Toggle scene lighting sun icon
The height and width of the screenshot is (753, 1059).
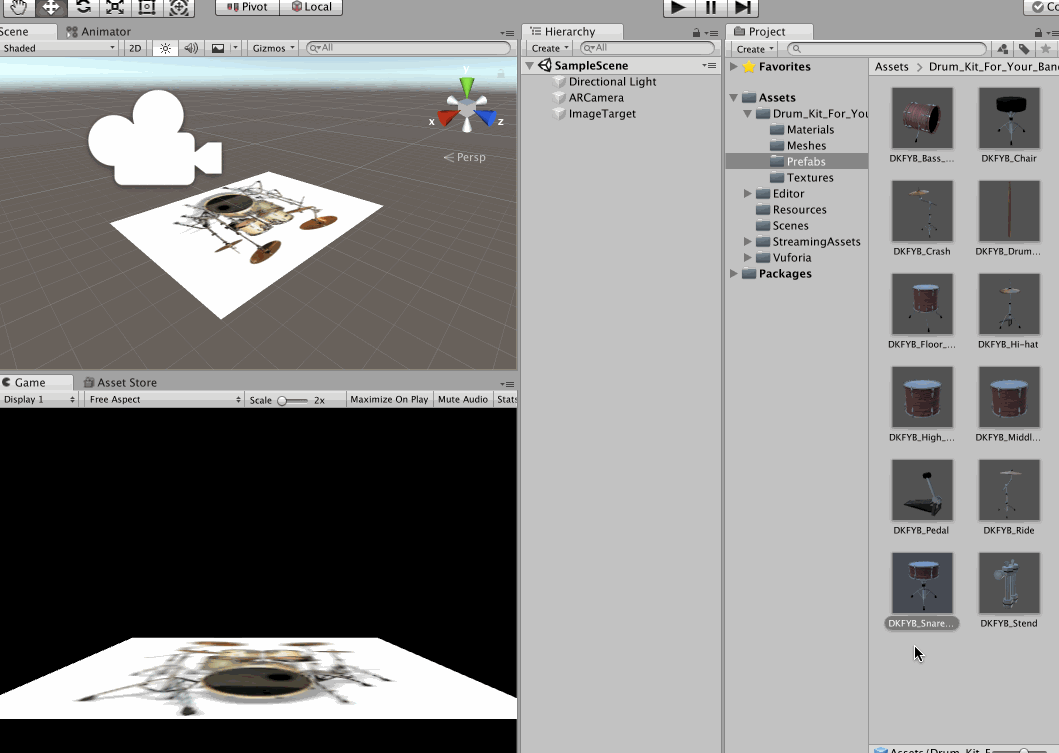click(165, 48)
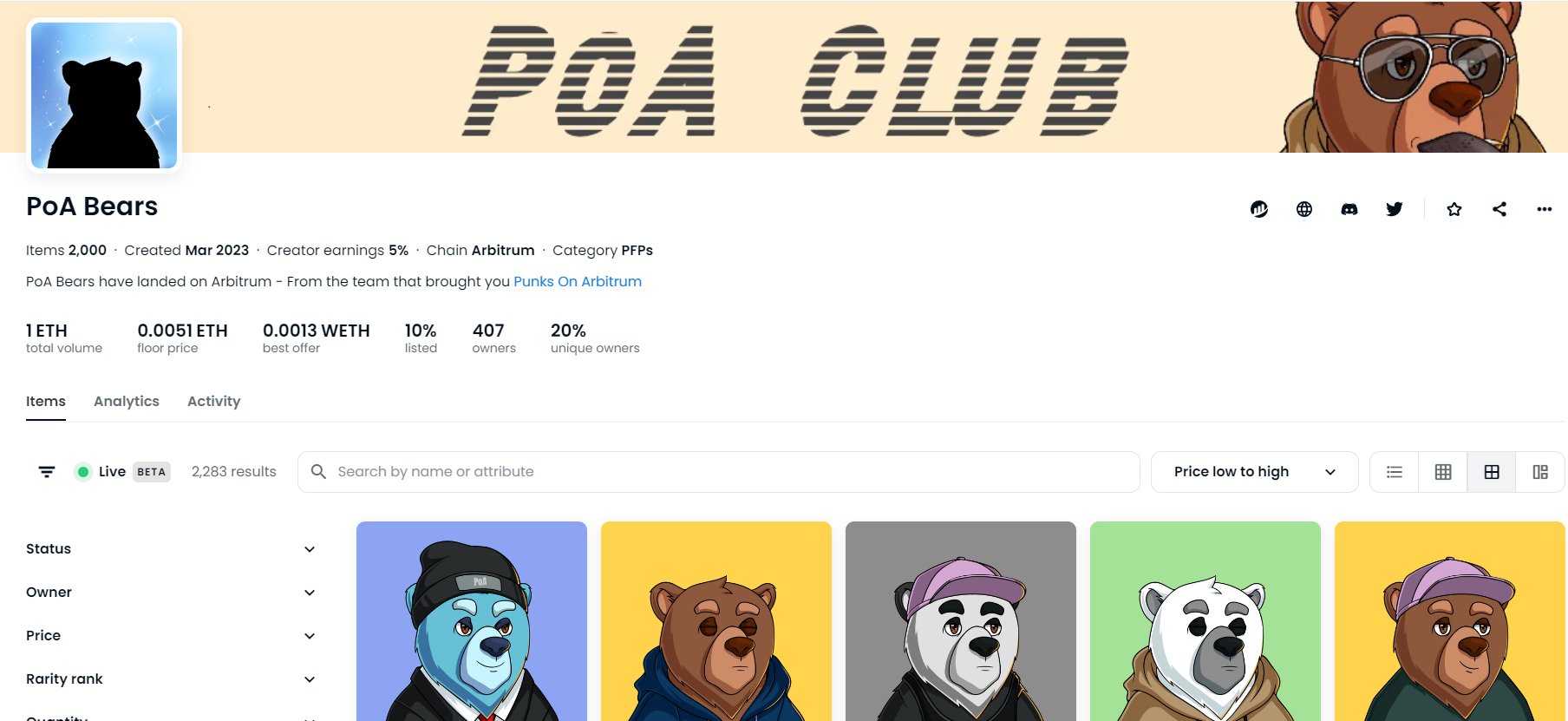
Task: Expand the Rarity rank filter
Action: pyautogui.click(x=170, y=679)
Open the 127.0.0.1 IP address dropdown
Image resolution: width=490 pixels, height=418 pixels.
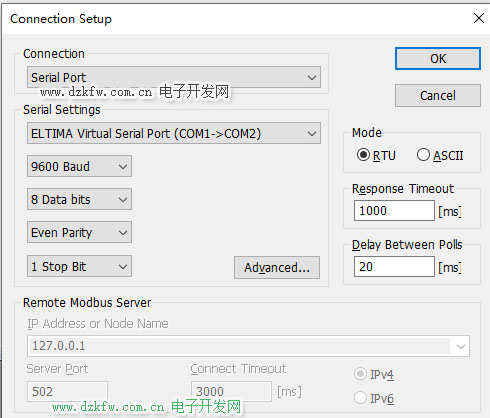[x=248, y=346]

○ ○ ○ ○ ○ ○ ○

■ **YOUR GOAL**
A word-for-word copy of the lines from the one with "The height and" through the final line of the listing above is the whole answer, and it contains no pictures.

■ **TASK ANSWER**
The height and width of the screenshot is (753, 1059).
click(165, 48)
Task: Expand the Rarity rank filter
Action: pyautogui.click(x=170, y=679)
Open the 127.0.0.1 IP address dropdown
Image resolution: width=490 pixels, height=418 pixels.
[x=248, y=346]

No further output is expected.